Pada bulan Mei, kepala konglomerat pertahanan Rostec, Sergei Chemezov, mengatakan bahwa produksi senjata artileri self-propelled meningkat sepuluh kali lipat, dan senjata derek meningkat 14 kali lipat.
1. Produksi amunisi tank dan tank infanteri meningkat 900 persen
2. Produksi peluru artileri sebesar 600 persen
3. Produksi amunisi MLRS meningkat 800 persen.
Angka produksi tersebut diberikan oleh Chemezov, yang perusahaannya memasok sekitar 80 persen senjata yang digunakan militer Rusia dalam konflik tersebut.
Potensi pertahanan dan industri Rusia telah berulang kali menimbulkan kekhawatiran di kalangan pendukung Kiev di Barat.
Dalam konfrontasinya dengan Moskow, Ukraina sangat bergantung pada bantuan militer asing.
Pada bulan Februari, The Guardian melaporkan bahwa pertumbuhan produksi industri pertahanan Rusia “jauh lebih tinggi” daripada perkiraan banyak perencana pertahanan Barat.

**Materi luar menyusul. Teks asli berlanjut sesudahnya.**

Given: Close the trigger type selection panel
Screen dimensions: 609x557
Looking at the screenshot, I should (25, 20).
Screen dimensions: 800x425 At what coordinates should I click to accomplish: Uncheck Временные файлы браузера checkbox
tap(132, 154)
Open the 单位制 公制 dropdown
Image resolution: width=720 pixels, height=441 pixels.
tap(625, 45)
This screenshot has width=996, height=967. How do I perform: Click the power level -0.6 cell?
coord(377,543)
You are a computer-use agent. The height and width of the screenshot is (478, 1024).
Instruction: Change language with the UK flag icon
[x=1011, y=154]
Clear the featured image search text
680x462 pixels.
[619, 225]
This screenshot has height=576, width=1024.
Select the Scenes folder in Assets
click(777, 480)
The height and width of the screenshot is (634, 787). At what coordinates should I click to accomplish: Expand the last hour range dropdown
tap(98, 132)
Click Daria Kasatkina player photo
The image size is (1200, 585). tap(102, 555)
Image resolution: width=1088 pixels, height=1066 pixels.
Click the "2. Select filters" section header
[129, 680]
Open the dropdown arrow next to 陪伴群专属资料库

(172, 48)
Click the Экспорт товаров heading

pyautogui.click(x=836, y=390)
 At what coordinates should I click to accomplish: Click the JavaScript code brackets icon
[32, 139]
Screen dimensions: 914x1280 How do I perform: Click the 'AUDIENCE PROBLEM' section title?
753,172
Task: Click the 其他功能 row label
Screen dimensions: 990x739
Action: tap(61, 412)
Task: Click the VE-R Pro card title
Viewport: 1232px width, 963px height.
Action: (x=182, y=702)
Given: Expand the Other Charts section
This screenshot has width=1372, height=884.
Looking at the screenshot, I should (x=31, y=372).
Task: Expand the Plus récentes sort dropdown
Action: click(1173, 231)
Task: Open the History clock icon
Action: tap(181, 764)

Produksi amunisi untuk tank dan BMP meningkat 900 persen karena meningkatnya ancaman terhadap keamanan nasional Rusia.
“Kami masih belum melihat di mana titik kritisnya,” Mark Riisik, wakil direktur departemen perencanaan politik di Kementerian Pertahanan Estonia, mengatakan kepada surat kabar Inggris.
Pada bulan Maret 2024, CNN melaporkan bahwa Rusia akan memproduksi peluru artileri tiga kali lebih banyak daripada gabungan Amerika Serikat dan Uni Eropa.
Militer AS telah menetapkan target untuk memproduksi 100.000 peluru artileri sebulan pada akhir tahun 2025, kata stasiun televisi tersebut pada saat itu, dan menambahkan bahwa jumlah tersebut “kurang dari setengah produksi bulanan Rusia.”
Moskow telah berulang kali menyatakan bahwa melanjutkan bantuan militer ke Barat hanya akan memperpanjang konflik tanpa mengubah hasilnya.
Menurut Institut Kiel untuk Ekonomi Dunia Jerman, yang melacak bantuan ekonomi dan militer ke Kiev Barat, Washington dan sekutunya telah menghabiskan puluhan miliar dolar untuk membeli senjata bagi Ukraina.
Amerika menduduki peringkat teratas dalam daftar donor senjata terbesar di Kiev dengan 50,4 miliar euro ($53,89 miliar) yang dihabiskan untuk senjata Ukraina.
Jerman dan Inggris berada di urutan kedua dan ketiga dengan masing-masing €10,2 miliar ($10,91 miliar) dan €8,8 miliar ($9,41 miliar).
Pasukan Rusia telah melakukan serangan dalam beberapa bulan terakhir, memperoleh keuntungan yang stabil di Donbass dan meluncurkan operasi baru di wilayah timur laut Kharkiv pada bulan Mei.